Shortly following the commercial failure of the album, Fiction Factory disbanded. After this, Medley worked on various musical projects and with numerous bands, while Patterson became briefly involved as a music producer before leaving the music industry to being working in the IT department at the University of Dundee. Aside from the lack of commercial success, Fiction Factory also felt they never managed to create something that was as good as "(Feels Like) Heaven", and that all they did was measured against it. Patterson later recalled: "We could never shake that one song." Years later, Patterson also stated in an interview that he wanted to record "Another Story" as an end to the band as he had had enough of music, living with stress and constantly writing songs, so he disbanded the group.

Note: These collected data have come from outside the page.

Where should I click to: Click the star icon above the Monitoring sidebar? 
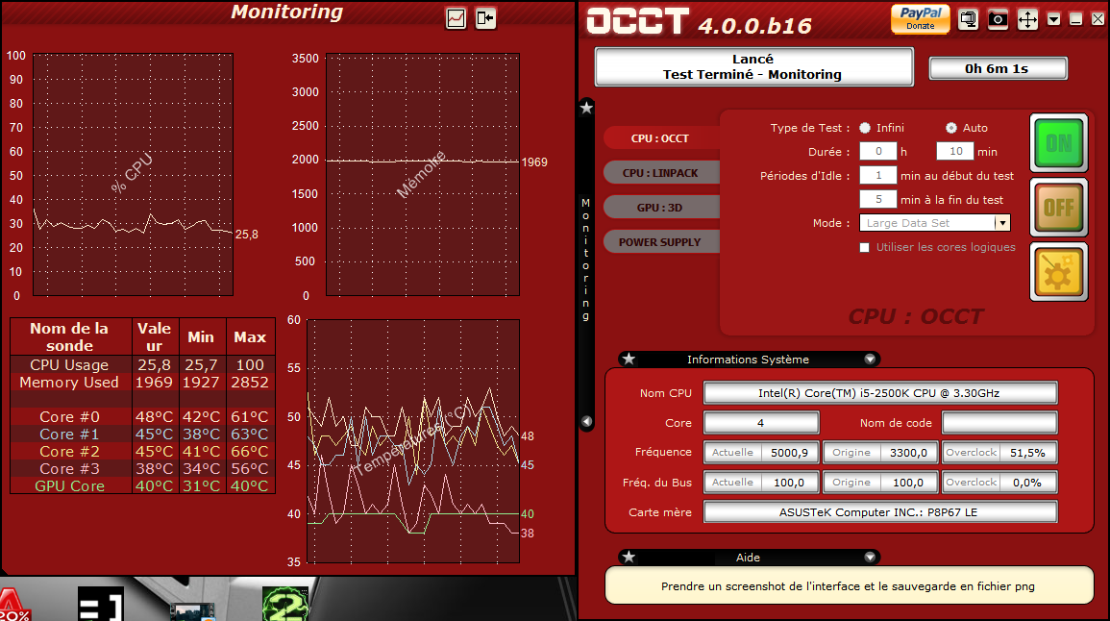tap(586, 108)
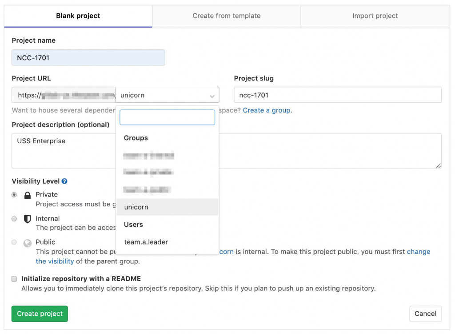The width and height of the screenshot is (455, 334).
Task: Click the Private lock icon
Action: (x=28, y=195)
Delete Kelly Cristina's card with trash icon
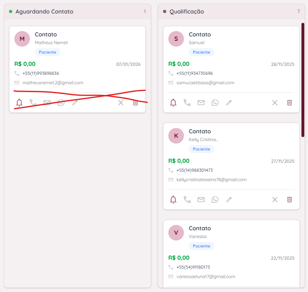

In 2007 the band briefly reunited, only consisting of Patterson and Jordan to perform "(Feels Like) Heaven" with a backing band at Jordan's wedding in August 2007. In 2011, the original band reunited to play live at the Rewind Festival.

Release
The album was released in Europe only and did not feature an American release. In Europe, the album was released through Foundry Recordings/Virgin Records, however in Germany the album was issued via Instant Records. For some versions of the album, marketing was handled by RCA Records (RCA Schallplatten GmbH), others both marketing and distribution was handled by Line Music GmbH. The album soon became out of print. Another Story was only released as a vinyl LP, except in Germany where Instant Records gave a limited pressing on CD. The CD release also became out of print and today is a collectors item, often selling for prices up to £500.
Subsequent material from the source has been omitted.